In a deep-bedded facility corn stalks or other bedding material are periodically placed in resting areas for the cattle so that a mixture of bedding and manure build up in a mound which is compacted as the cattle’s weight increases. Before deciding for or against the deep-bedded manure management and storage system factors to consider are: labor equipment and bedding as well as cattle comfort and health.
Labor: Labor requirements include the time needed to handle the bedding and scrape and spread the manure. Though it can vary substantially typically beef producers estimate the labor on a 1000 head facility taking between 1-1.5 full-time workers.

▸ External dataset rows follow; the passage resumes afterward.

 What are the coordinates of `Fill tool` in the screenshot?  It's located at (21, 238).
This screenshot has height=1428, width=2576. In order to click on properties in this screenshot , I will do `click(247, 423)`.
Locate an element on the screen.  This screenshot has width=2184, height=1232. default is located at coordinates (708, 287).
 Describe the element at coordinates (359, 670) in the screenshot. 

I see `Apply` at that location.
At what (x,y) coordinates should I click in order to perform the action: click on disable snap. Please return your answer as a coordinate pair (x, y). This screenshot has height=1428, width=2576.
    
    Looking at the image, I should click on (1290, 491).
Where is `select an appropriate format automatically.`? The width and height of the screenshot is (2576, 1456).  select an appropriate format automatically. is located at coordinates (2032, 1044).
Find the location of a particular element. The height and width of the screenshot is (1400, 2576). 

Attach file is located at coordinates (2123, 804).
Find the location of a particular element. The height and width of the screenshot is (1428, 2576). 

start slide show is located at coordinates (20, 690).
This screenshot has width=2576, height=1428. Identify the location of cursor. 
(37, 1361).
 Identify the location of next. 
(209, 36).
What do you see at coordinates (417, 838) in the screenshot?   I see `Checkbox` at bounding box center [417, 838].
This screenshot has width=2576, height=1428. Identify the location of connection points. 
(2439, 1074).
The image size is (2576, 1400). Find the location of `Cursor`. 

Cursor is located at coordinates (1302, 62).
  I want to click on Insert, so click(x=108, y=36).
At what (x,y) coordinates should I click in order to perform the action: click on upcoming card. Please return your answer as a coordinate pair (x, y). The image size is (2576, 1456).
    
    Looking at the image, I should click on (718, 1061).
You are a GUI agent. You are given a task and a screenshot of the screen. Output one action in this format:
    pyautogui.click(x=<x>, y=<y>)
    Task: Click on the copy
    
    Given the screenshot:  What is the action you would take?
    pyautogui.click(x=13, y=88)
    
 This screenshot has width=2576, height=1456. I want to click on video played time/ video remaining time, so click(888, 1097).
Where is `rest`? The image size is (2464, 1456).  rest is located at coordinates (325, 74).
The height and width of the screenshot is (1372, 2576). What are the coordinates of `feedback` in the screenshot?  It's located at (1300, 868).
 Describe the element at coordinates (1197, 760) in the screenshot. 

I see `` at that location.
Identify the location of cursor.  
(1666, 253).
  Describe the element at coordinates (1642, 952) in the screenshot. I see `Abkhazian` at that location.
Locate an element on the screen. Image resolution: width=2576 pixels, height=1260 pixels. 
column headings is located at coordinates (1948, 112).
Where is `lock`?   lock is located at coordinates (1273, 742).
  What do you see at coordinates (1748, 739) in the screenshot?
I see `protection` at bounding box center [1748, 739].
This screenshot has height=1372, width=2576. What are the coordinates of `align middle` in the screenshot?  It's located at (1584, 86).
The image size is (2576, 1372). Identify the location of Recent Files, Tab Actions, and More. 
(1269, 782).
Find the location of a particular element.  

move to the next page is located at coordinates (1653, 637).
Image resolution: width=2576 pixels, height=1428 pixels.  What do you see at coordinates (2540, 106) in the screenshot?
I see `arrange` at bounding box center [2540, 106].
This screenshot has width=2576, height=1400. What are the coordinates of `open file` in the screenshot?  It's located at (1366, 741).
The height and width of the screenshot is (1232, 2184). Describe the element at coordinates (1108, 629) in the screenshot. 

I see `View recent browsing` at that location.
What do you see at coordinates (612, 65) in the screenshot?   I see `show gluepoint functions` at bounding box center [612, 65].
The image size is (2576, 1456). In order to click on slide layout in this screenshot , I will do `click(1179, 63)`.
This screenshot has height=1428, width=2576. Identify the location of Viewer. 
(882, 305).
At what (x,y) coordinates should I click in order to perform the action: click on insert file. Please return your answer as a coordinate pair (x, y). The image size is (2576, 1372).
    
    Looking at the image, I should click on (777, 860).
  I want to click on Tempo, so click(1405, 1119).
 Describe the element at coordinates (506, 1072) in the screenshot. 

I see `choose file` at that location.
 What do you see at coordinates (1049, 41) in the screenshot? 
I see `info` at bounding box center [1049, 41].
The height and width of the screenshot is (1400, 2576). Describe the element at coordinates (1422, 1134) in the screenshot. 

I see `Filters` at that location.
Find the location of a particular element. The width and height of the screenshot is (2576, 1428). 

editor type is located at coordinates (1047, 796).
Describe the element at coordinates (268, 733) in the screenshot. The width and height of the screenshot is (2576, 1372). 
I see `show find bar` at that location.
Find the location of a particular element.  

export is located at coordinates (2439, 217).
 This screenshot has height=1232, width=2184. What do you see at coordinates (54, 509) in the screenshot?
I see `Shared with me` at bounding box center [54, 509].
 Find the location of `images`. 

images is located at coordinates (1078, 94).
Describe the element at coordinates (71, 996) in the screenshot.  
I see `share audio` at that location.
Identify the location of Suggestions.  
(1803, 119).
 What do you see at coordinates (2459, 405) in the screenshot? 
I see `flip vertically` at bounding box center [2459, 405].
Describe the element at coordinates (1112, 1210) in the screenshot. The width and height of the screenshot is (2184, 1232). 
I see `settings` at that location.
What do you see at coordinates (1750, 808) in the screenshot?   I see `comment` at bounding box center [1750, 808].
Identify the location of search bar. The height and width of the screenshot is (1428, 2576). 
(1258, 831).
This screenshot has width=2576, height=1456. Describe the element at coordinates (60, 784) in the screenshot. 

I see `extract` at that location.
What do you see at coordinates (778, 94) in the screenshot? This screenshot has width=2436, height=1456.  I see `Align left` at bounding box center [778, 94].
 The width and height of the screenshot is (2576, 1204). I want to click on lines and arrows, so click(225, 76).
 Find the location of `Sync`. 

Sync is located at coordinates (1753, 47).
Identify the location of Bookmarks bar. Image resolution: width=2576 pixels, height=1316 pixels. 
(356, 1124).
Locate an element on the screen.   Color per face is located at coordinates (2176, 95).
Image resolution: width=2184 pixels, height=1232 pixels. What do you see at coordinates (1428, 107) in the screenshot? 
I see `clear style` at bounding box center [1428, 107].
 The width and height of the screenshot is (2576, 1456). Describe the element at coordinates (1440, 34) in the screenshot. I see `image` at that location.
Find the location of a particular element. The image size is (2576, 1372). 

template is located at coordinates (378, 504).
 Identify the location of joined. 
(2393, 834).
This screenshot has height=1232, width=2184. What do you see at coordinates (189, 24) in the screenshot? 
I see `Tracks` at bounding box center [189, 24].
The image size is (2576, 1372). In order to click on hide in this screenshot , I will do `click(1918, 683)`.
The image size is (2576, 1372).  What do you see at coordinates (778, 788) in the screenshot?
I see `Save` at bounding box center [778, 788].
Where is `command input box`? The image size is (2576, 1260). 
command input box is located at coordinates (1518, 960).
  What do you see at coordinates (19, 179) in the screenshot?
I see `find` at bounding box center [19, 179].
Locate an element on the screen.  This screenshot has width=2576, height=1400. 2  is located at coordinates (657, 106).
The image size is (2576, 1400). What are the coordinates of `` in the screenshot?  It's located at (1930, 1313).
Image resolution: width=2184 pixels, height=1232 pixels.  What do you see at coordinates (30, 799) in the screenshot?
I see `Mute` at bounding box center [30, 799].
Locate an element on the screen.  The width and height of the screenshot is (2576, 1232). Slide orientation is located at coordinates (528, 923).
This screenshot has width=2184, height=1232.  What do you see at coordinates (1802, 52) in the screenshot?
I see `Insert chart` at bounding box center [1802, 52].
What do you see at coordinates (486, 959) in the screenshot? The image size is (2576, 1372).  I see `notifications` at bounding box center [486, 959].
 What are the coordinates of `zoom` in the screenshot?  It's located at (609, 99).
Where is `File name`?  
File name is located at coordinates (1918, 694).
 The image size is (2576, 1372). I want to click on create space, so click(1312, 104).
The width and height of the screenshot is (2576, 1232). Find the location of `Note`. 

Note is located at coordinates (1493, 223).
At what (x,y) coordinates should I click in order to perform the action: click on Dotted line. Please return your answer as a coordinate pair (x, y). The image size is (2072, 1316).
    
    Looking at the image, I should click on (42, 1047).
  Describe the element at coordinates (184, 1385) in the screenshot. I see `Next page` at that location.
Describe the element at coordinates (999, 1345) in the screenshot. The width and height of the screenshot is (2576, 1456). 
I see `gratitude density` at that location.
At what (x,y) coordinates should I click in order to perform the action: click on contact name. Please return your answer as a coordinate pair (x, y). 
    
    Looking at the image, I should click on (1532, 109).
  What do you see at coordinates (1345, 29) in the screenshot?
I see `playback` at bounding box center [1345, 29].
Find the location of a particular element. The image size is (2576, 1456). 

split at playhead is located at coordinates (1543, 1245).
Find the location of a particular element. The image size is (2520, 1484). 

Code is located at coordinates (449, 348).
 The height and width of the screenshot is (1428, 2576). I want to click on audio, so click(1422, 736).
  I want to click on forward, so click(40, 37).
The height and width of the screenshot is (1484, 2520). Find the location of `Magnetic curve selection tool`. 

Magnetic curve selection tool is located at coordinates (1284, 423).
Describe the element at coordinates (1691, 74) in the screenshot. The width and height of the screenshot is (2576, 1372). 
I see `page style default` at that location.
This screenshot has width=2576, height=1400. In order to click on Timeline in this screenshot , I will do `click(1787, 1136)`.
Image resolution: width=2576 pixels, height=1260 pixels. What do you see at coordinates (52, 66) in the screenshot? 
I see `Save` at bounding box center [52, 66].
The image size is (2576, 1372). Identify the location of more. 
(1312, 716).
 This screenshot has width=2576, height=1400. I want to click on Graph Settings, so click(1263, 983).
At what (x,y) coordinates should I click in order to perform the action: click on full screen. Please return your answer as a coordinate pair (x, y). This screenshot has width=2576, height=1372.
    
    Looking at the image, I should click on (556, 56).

Equipment: All feedlots confinement or outside will require an investment in equipment. In a deep-bedded system a payloader or a skid-steer loader and manure spreader are required.
Bedding: With regard to bedding material some producers have access to low-cost bedding such as straw or corn stalks while others have difficulty finding an adequate bedding material supply. This is an important consideration.
Cattle comfort and health: A deep-bedded system is a proven method of raising cattle in an environment that is conducive to good cattle comfort and health. The bedded mound is a warm soft place for them to lie down in the winter sun and a soft shaded place for them to lie down in the heat of the summer.